(no title)
_Nat_ | 2 years ago
It doesn't think like that.
If it did, they could've just done `P(hasFiveFingersPerHand)=0.99999`.
But it doesn't even necessarily draw what you ask it to. Instead, it generally adopts a set of de-noising transforms that it's been trained to believe would tend to lead to what the prompt sounds like.. then whatever those transforms produce would, hopefully, be sorta like what was requested.
Der_Einzige|2 years ago
https://colab.research.google.com/drive/1dlgggNa5Mz8sEAGU0wF...
You can see them define a custom color loss and apply it simultaneously with the regular diffusion loss. I've actually expanded this notebook to allow regional specification of the custom loss.
It's quite difficult to define a function that detects if an individual has 5 fingers or not. That's the real issue.
_Nat_|2 years ago
My point was that it doesn't actually think like that.

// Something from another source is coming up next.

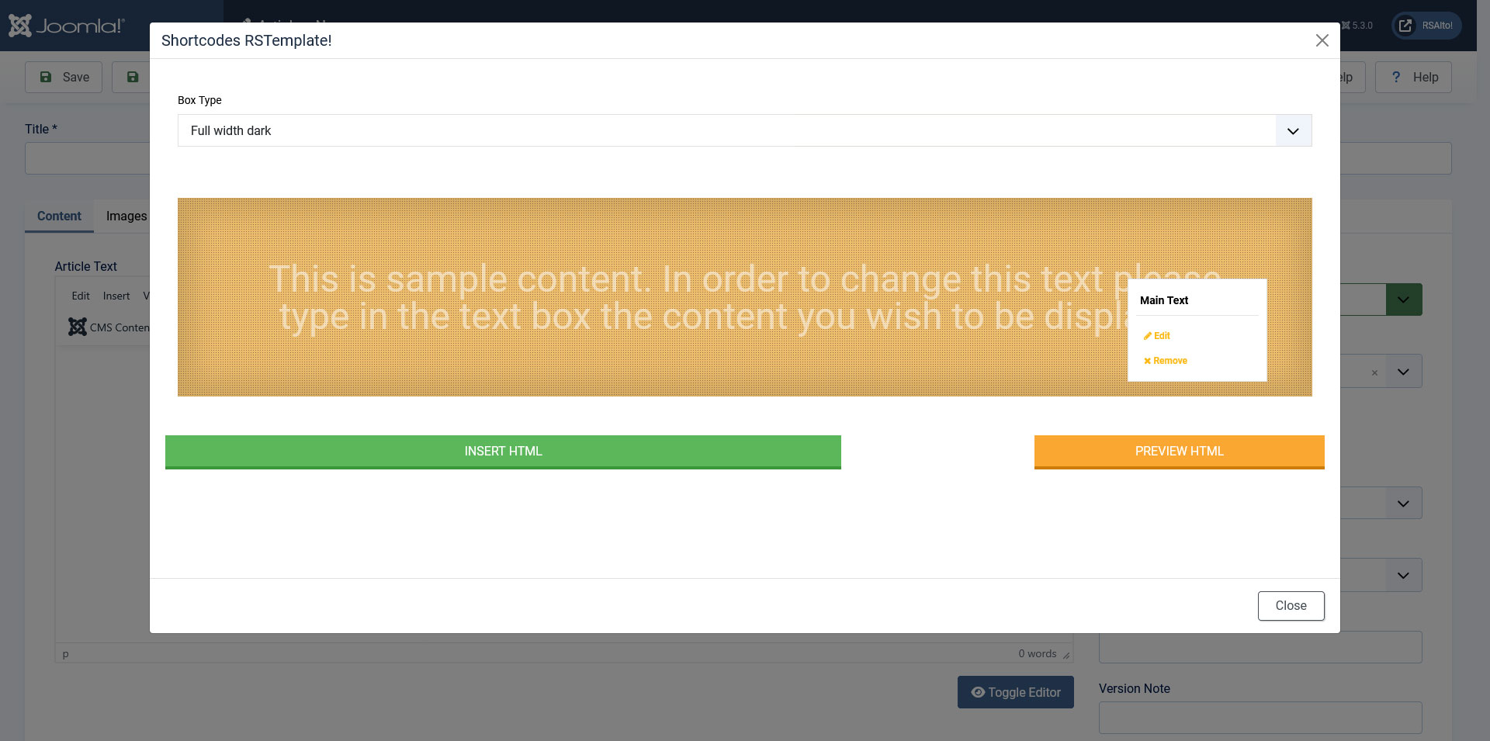Click the PREVIEW HTML button
This screenshot has height=741, width=1490.
coord(1179,452)
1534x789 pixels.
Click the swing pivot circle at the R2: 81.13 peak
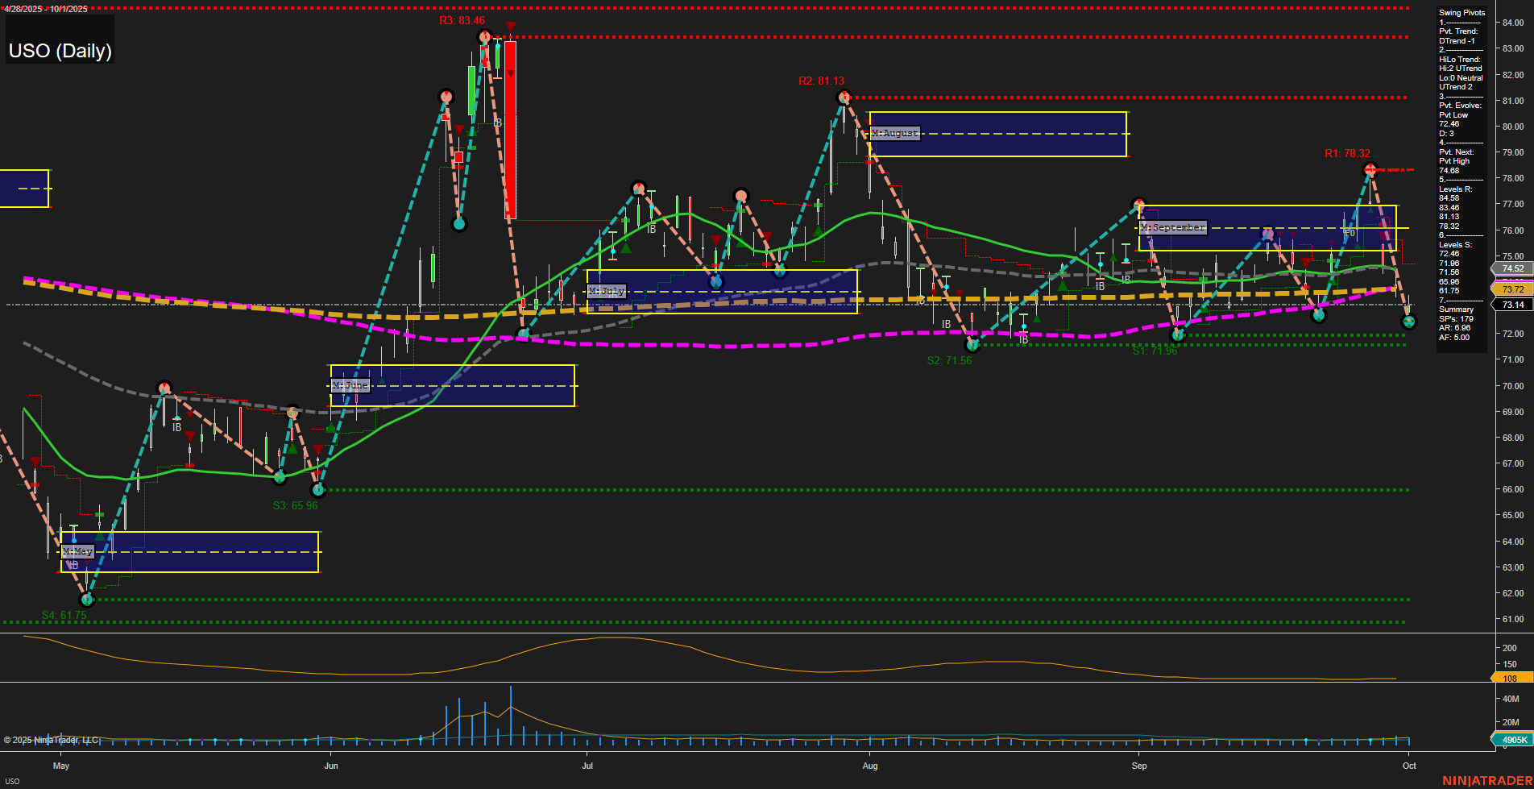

For example, prompting StableDiffusion for a picture of a doctor doesn't necessarily get it to draw a human at all, much less a doctor of a pre-determined sex; instead, StableDiffusion de-noises the image until the result emerges, where that result would (ideally) contain a doctor of whatever sex it happened to come up with.
That said, you're right that we can add more code to try to guide things.
We could even just brute-force it by just re-generating images over-and-over, or tweaking them after generation, until they match exactly what we wanted. (Realistically, something like branch-and-bound would probably be preferred to blindly guess-and-check-ing.)